Genetic and genomic analysis modeling of germline c-MYC overexpression and cancer susceptibility
1 Bioinformatics and Biostatistics Unit, and Translational Research Laboratory, Catalan Institute of Oncology, IDIBELL, L'Hospitalet, Barcelona, Spain
2 Medical and Molecular Genetics Center, IDIBELL, L'Hospitalet, Barcelona, Spain
3 CIBERER-U730, L'Hospitalet, Barcelona, Spain
4 Genes and Disease Program, Center for Genomic Regulation, Barcelona, Spain
5 Genetics Unit, Department of Experimental and Health Sciences, Universitat Pompeu Fabra, Barcelona, Spain
6 CIBERER-U735, Barcelona, Spain
7 Department of Urology, Bellvitge Hospital University, IDIBELL, L'Hospitalet, Barcelona, Spain
8 Department of Pathology, Bellvitge Hospital University, IDIBELL, L'Hospitalet, Barcelona, Spain
9 Program in Molecular Medicine and Genetics, Vall d'Hebron University Hospital, Barcelona, Spain
10 Genetic Unit, Department of Physiology II, University of Barcelona, Barcelona, Spain
11 Departments of Epidemiology, Internal Medicine and Human Genetics, University of Michigan, Ann Arbor, Michigan, USA
BMC Genomics 2008, 9:12 doi:10.1186/1471-2164-9-12Published: 11 January 2008
Germline genetic variation is associated with the differential expression of many human genes. The phenotypic effects of this type of variation may be important when considering susceptibility to common genetic diseases. Three regions at 8q24 have recently been identified to independently confer risk of prostate cancer. Variation at 8q24 has also recently been associated with risk of breast and colorectal cancer. However, none of the risk variants map at or relatively close to known genes, with c-MYC mapping a few hundred kilobases distally.

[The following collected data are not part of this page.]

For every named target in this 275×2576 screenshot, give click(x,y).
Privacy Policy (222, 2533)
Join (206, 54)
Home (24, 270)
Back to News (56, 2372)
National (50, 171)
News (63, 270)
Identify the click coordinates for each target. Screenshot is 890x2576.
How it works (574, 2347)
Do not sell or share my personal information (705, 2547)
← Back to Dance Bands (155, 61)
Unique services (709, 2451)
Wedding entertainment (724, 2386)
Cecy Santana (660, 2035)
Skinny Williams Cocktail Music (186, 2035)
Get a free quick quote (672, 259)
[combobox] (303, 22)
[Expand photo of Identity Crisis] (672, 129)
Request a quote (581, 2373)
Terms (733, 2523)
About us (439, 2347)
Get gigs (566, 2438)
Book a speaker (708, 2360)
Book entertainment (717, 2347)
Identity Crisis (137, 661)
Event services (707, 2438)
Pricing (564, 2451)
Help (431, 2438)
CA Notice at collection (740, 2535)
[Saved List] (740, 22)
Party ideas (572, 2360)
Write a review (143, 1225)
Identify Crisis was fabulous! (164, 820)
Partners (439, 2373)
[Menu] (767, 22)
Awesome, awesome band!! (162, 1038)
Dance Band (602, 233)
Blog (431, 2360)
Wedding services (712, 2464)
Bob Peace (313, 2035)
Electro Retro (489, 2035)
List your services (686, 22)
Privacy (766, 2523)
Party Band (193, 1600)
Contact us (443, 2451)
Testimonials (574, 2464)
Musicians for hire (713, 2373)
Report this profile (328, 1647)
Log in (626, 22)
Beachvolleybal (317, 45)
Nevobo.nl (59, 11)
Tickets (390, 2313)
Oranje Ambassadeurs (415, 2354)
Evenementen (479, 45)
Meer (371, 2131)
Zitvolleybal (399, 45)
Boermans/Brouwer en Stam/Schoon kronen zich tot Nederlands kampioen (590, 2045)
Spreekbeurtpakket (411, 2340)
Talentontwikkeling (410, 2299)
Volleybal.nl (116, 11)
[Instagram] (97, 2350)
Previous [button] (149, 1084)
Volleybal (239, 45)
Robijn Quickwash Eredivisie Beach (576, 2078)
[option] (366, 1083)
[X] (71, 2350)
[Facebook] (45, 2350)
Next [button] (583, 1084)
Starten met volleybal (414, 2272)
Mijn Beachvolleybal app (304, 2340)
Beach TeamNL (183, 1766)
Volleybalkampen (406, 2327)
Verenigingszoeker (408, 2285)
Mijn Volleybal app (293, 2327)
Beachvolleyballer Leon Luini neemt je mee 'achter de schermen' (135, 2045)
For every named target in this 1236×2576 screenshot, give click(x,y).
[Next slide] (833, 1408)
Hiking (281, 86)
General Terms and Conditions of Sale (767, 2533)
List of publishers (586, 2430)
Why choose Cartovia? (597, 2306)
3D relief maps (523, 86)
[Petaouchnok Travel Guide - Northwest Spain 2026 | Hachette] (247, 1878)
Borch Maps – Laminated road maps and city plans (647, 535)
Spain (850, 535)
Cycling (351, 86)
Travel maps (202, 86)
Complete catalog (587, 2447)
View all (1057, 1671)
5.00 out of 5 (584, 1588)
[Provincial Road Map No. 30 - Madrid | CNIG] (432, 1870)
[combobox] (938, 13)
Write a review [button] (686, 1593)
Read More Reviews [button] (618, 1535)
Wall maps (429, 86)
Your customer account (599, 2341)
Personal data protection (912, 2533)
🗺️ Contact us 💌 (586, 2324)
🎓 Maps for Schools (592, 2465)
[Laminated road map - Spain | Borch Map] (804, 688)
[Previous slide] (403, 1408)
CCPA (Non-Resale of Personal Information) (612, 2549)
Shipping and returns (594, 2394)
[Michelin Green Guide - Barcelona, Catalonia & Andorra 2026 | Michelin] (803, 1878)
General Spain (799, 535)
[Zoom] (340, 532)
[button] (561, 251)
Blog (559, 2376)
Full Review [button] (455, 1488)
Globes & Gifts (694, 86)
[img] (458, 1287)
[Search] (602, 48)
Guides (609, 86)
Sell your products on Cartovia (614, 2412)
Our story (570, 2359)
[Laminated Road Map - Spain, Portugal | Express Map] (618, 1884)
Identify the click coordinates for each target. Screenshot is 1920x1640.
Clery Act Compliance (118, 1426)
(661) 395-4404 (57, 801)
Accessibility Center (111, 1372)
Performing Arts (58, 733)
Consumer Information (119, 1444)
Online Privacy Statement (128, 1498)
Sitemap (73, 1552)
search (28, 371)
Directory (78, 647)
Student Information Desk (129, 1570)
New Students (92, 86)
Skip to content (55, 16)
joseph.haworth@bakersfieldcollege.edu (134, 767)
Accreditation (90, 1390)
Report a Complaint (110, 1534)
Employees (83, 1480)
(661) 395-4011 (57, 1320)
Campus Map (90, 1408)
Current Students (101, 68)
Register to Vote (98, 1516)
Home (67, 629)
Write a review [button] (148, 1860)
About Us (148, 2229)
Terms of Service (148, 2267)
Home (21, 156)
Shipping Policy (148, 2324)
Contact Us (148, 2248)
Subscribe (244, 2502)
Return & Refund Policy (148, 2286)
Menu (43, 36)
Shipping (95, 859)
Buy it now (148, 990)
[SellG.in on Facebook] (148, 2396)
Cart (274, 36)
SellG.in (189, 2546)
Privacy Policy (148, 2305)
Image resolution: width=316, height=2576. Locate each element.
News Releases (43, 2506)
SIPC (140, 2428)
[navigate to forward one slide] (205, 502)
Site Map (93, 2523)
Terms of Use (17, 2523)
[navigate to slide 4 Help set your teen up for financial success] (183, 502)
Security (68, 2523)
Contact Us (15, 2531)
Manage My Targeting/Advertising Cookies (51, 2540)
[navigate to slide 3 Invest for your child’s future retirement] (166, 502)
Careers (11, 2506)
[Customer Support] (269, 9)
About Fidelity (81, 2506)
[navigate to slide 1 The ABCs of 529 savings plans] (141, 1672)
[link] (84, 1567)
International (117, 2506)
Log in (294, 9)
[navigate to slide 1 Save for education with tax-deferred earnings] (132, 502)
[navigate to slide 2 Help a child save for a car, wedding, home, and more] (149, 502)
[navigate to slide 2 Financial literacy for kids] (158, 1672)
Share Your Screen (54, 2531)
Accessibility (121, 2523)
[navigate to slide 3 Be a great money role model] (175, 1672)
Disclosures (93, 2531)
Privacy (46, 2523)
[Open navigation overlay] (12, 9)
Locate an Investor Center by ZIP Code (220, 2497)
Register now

This study identifies cis-regulators of germline c-MYC expression in immortalized lymphocytes of HapMap individuals. Quantitative analysis of c-MYC expression in normal prostate tissues suggests an association between overexpression and variants in Region 1 of prostate cancer risk. Somatic c-MYC overexpression correlates with prostate cancer progression and more aggressive tumor forms, which was also a pathological variable associated with Region 1. Expression profiling analysis and modeling of transcriptional regulatory networks predicts a functional association between MYC and the prostate tumor suppressor KLF6. Analysis of MYC/Myc-driven cell transformation and tumorigenesis substantiates a model in which MYC overexpression promotes transformation by down-regulating KLF6. In this model, a feedback loop through E-cadherin down-regulation causes further transactivation of c-MYC.
This study proposes that variation at putative 8q24 cis-regulator(s) of transcription can significantly alter germline c-MYC expression levels and, thus, contribute to prostate cancer susceptibility by down-regulating the prostate tumor suppressor KLF6 gene.